* _Data_:
--- START ---

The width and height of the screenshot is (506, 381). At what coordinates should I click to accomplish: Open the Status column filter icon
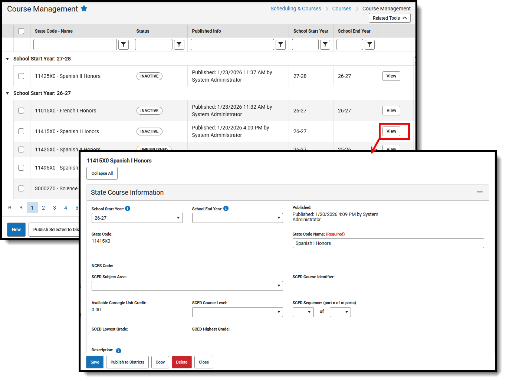tap(179, 44)
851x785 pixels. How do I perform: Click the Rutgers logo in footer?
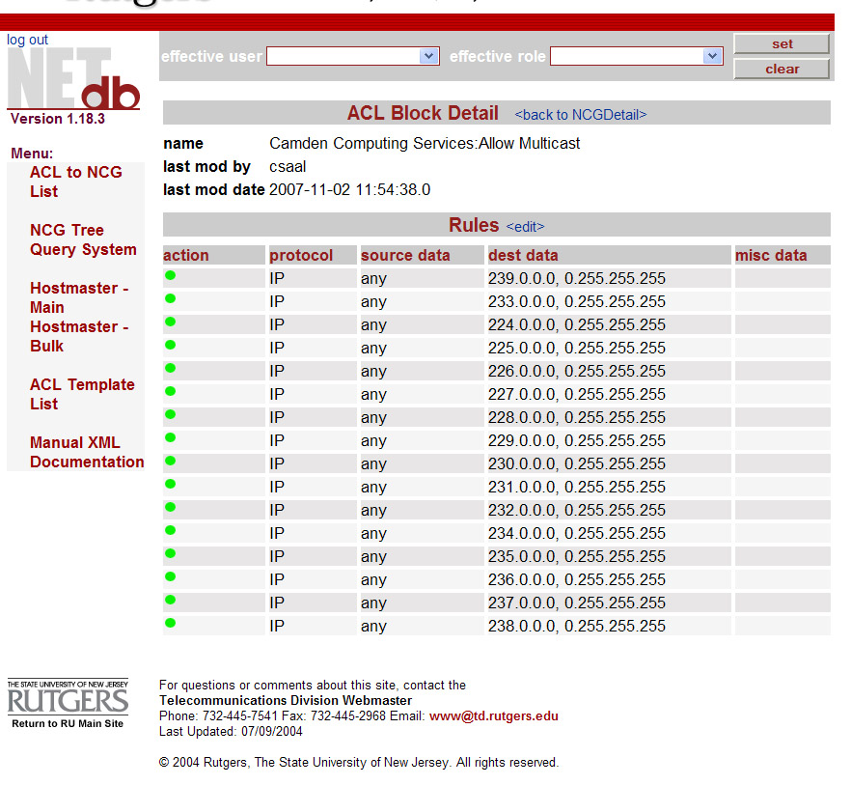(x=68, y=699)
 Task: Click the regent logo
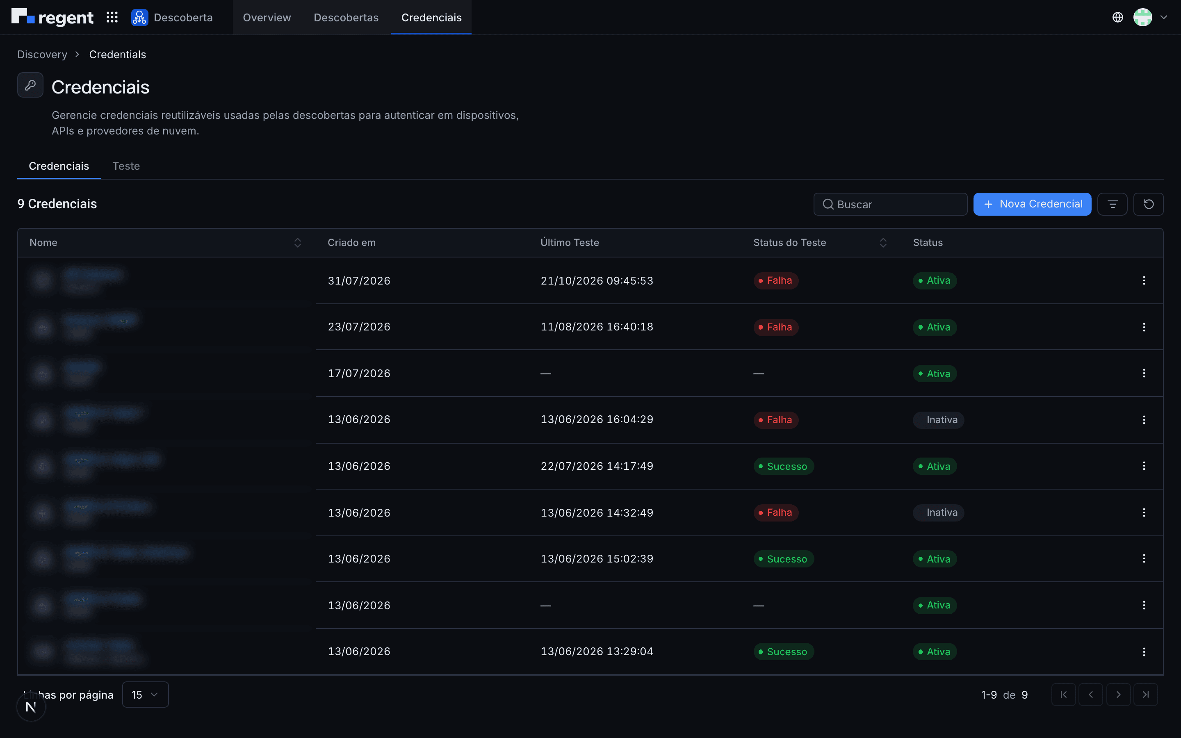point(52,18)
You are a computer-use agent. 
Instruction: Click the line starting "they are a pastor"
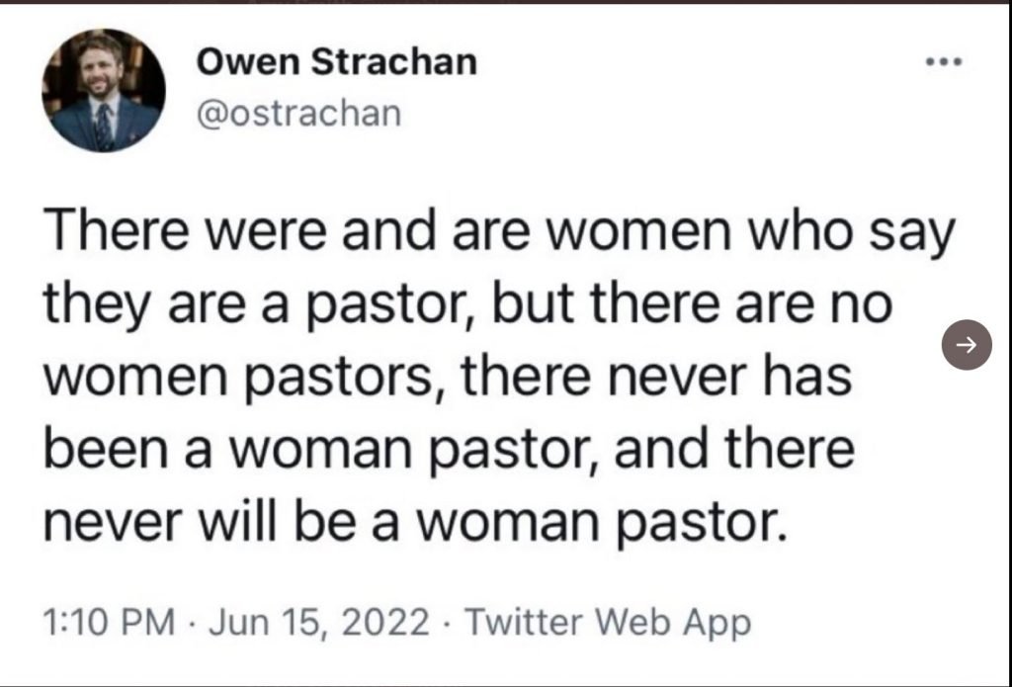(467, 305)
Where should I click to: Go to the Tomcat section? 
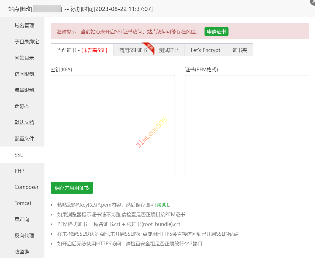point(23,203)
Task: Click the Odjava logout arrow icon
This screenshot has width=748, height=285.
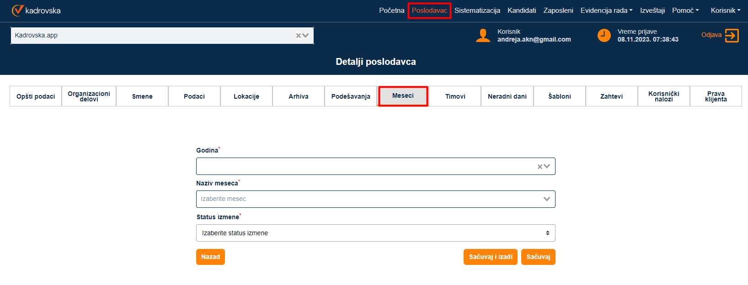Action: tap(732, 36)
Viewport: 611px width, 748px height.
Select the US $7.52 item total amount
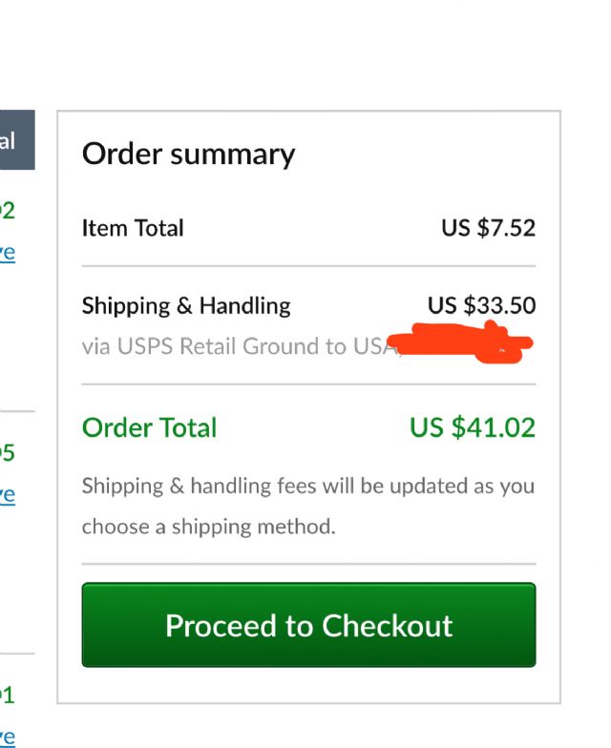[x=488, y=228]
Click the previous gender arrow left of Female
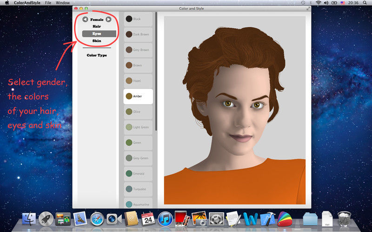The width and height of the screenshot is (372, 232). tap(85, 19)
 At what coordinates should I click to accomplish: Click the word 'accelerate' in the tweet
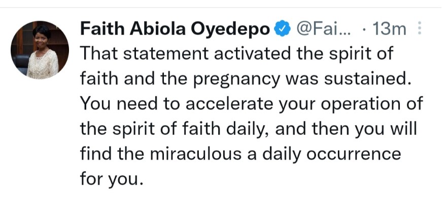tap(230, 104)
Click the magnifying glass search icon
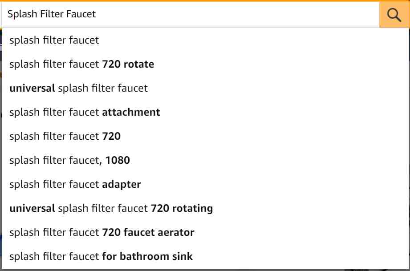This screenshot has width=410, height=271. tap(394, 15)
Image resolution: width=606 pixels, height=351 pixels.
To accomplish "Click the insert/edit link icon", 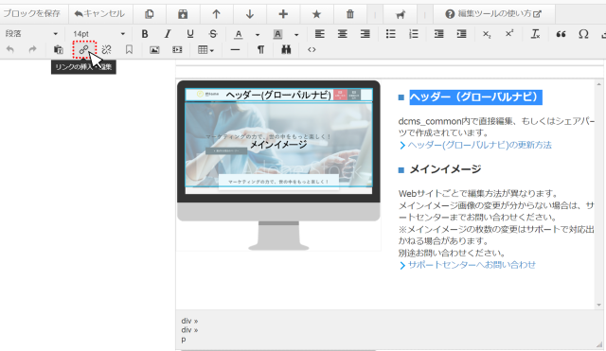I will 84,50.
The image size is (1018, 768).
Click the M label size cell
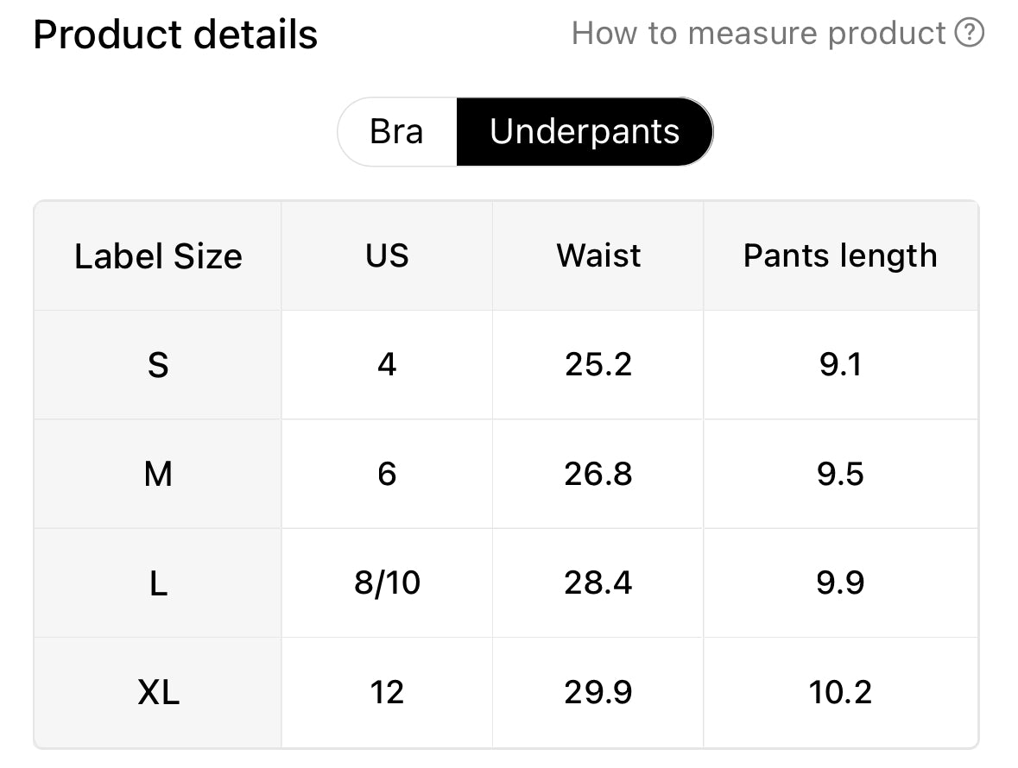pyautogui.click(x=158, y=474)
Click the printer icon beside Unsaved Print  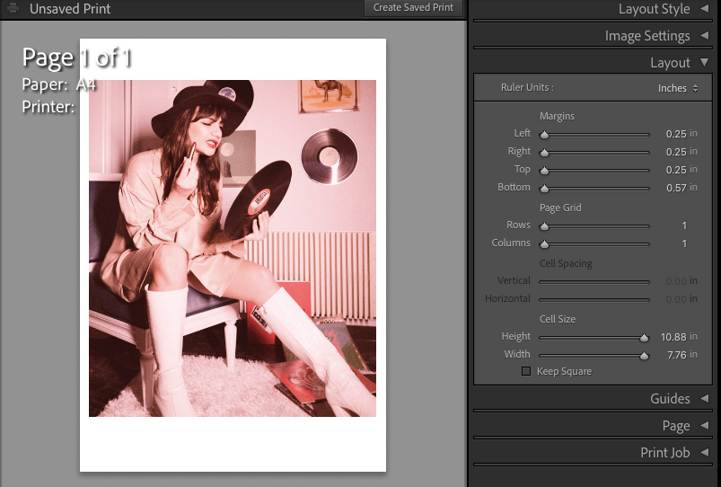[x=13, y=8]
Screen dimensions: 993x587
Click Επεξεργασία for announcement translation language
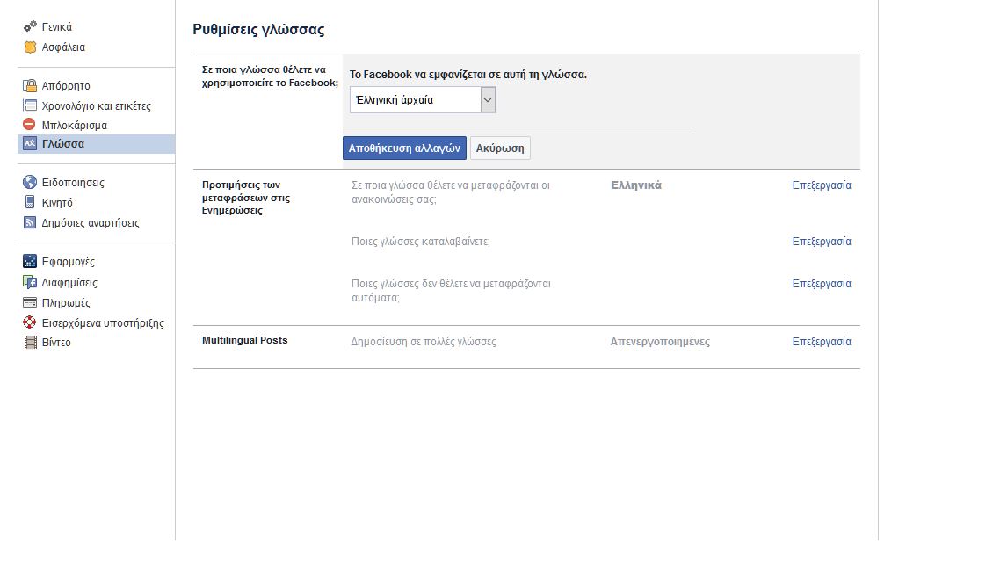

--- END ---

* _Work to be completed_:
Please return exactly, and only, the lines from the one containing "Screen dimensions: 993x587" through the end of the records, with both end lines kept and every picture dropped.

* _Result for this task_:
Screen dimensions: 993x587
Click Επεξεργασία for announcement translation language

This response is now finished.